I am desperate to wrap my arms around them as we all unite to condemn political violence and the ideas that cause it.
Psalm 133 tells us, “Behold, how good and how pleasant it is for brethren to dwell together in unity! It is like the precious ointment upon the head.” Oh, how badly have I craved that precious ointment in recent days, and I believe we can have it — but first, first, we must tell the truth.
Vance then launched into a presentation of the Gospel that is rarely given so clearly by an American politician. In fact, he recited part of the Nicene Creed. It was remarkable and welcome, and it was “fundamental” to Kirk’s life and work, he said.
I really do believe that we can come together in this country. I believe we must. But unity — real unity — can be found only after climbing the mountain of truth — and there are difficult truths we must confront.
He cited a recent poll revealing that a quarter of “very liberal” young people condone and justify political violence, while just 7% of young conservatives do.
In a country of 330 million people, you can of course find one person of a given political persuasion justifying this or that or almost anything, but the data is clear: People on the Left are much likelier to defend and celebrate political violence.

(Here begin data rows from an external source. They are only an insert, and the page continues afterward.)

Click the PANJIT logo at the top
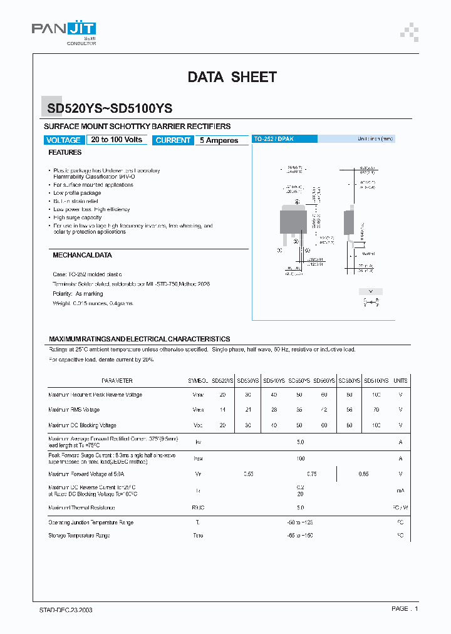[x=64, y=30]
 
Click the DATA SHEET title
[x=232, y=77]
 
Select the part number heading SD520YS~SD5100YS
[x=110, y=108]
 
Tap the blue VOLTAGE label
[x=63, y=140]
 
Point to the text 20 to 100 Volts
[x=117, y=140]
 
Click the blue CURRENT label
[x=173, y=140]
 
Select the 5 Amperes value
[x=219, y=140]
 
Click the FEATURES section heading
[x=65, y=152]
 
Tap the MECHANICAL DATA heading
[x=82, y=256]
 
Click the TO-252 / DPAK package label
[x=273, y=138]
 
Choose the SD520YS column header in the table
[x=222, y=381]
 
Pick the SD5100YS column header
[x=376, y=381]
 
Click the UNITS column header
[x=400, y=381]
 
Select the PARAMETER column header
[x=117, y=381]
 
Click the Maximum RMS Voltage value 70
[x=376, y=410]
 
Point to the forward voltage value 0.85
[x=363, y=474]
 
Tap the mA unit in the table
[x=400, y=491]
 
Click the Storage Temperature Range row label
[x=79, y=536]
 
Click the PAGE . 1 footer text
[x=405, y=609]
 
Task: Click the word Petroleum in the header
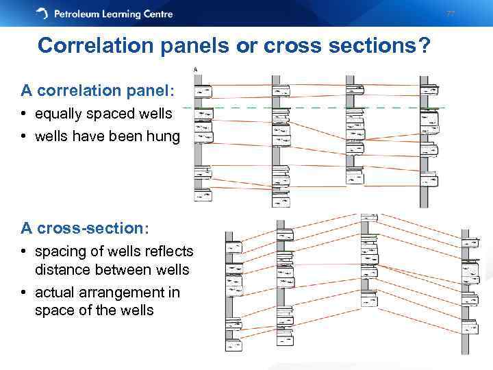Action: (x=79, y=14)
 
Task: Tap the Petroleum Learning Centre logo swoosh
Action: (x=42, y=14)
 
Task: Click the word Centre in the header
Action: (x=155, y=14)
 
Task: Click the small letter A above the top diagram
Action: (x=195, y=69)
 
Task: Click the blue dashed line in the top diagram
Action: (x=315, y=108)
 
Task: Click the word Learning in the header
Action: (x=119, y=14)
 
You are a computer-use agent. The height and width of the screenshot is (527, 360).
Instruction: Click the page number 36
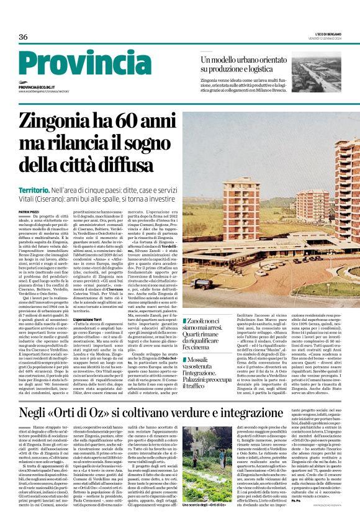pos(23,37)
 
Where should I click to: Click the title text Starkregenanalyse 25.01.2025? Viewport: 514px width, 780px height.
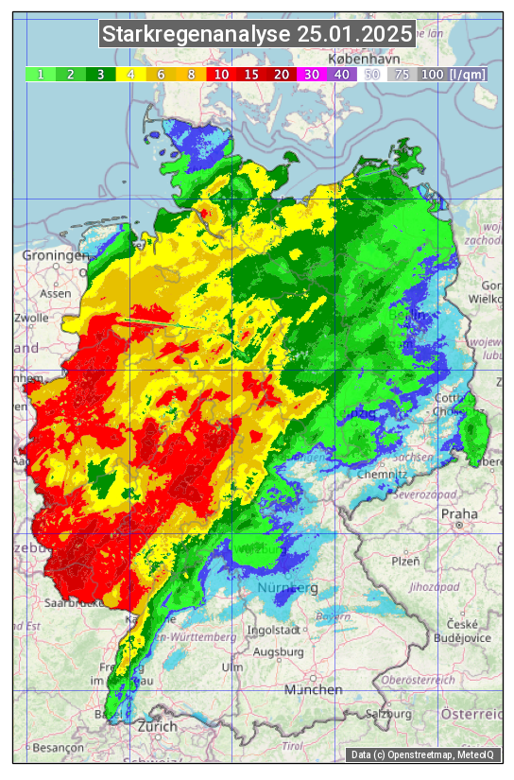[257, 35]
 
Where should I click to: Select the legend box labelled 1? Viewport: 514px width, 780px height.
[41, 74]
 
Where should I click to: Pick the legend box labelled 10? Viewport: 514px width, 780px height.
[221, 74]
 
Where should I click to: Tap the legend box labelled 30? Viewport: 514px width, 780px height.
[311, 74]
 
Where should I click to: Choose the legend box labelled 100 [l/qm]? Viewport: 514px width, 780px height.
[454, 74]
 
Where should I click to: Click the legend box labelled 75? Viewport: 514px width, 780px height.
[402, 74]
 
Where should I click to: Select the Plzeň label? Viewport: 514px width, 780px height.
[405, 561]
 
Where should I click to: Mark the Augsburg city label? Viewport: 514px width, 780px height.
[278, 652]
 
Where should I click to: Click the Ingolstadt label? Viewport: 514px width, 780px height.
[273, 630]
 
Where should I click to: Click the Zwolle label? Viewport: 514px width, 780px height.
[31, 318]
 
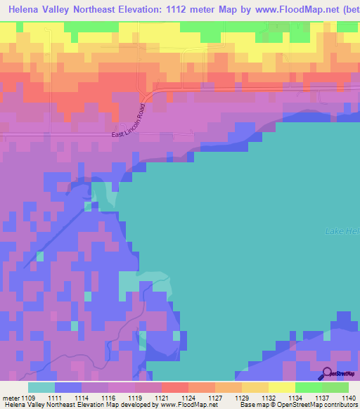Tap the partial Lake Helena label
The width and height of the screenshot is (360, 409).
click(342, 231)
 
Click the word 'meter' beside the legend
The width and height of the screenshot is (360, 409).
click(11, 398)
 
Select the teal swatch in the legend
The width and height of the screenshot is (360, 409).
click(41, 387)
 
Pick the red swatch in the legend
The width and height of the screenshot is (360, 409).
click(174, 387)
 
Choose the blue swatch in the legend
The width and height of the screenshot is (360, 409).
click(68, 387)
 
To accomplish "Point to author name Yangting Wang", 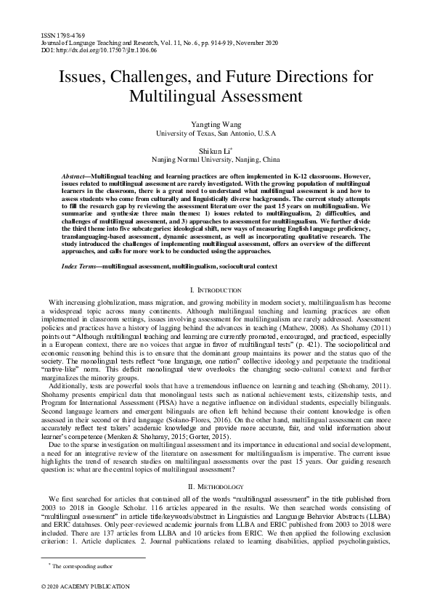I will pyautogui.click(x=216, y=125).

This is not a “both sides” problem. If both sides have a problem, one side has a much bigger and malignant problem, and that is the truth we must be told. That problem has terrible consequences. …
By celebrating that murder, apologizing for it, and emphasizing not Charlie’s innocence, but the fact that he said things some didn’t like, even to the point of lying about what he actually said, many of these people are creating an environment where things like this are inevitably going to happen. …
While our side of the aisle certainly has its crazies, it is a statistical fact that most of the lunatics in American politics today are proud members of the Far Left.
He again issued the caveat that “most Democrats don’t share these attitudes,” but he clearly laid the blame for the radicalism on the Left. That’s when he went back to the problem of unity.
There is no unity with people who scream at children over their parents’ politics. There is no unity with someone who lies about what Charlie Kirk said in order to excuse his murder. There is no unity with someone who harasses an innocent family the day after the father of that family lost a dear friend. There is no unity with the people who celebrate Charlie Kirk’s assassination.
And there is no unity with the people who … argue that Charlie Kirk, a loving husband and father, deserved a shot to the neck because he spoke words with which they disagree. …
I’m desperate for our country to be united in condemnation of the actions and the ideas that killed my friend. I want it so badly that I will tell you a difficult truth. We can only have [unity] with people who acknowledge that political violence is unacceptable.
Vance argued that we have to “dismantle” the institutions that foment hate and violence because we simply can’t turn a blind eye to those who would destroy America’s foundations. He promised that the Trump administration would work to stop violence and killing over speech, and bring about “real unity.”
I hope that’s true, although I’ll readily concede that “uniter” is not a descriptor I’d ever use for Donald Trump.
The road won’t be easy, which he illustrated in his concluding reference to the Apostle Paul’s letter to the Ephesians and the armor of God: “Let all of us put on that armor and commit ourselves to that cause for which Charlie gave his life, to rebuild a United States of America, and to do it by telling the truth.”
If we want to stop political violence like what happened to Charlie Kirk, we have to be honest about the people who are celebrating it and the people who are financing it.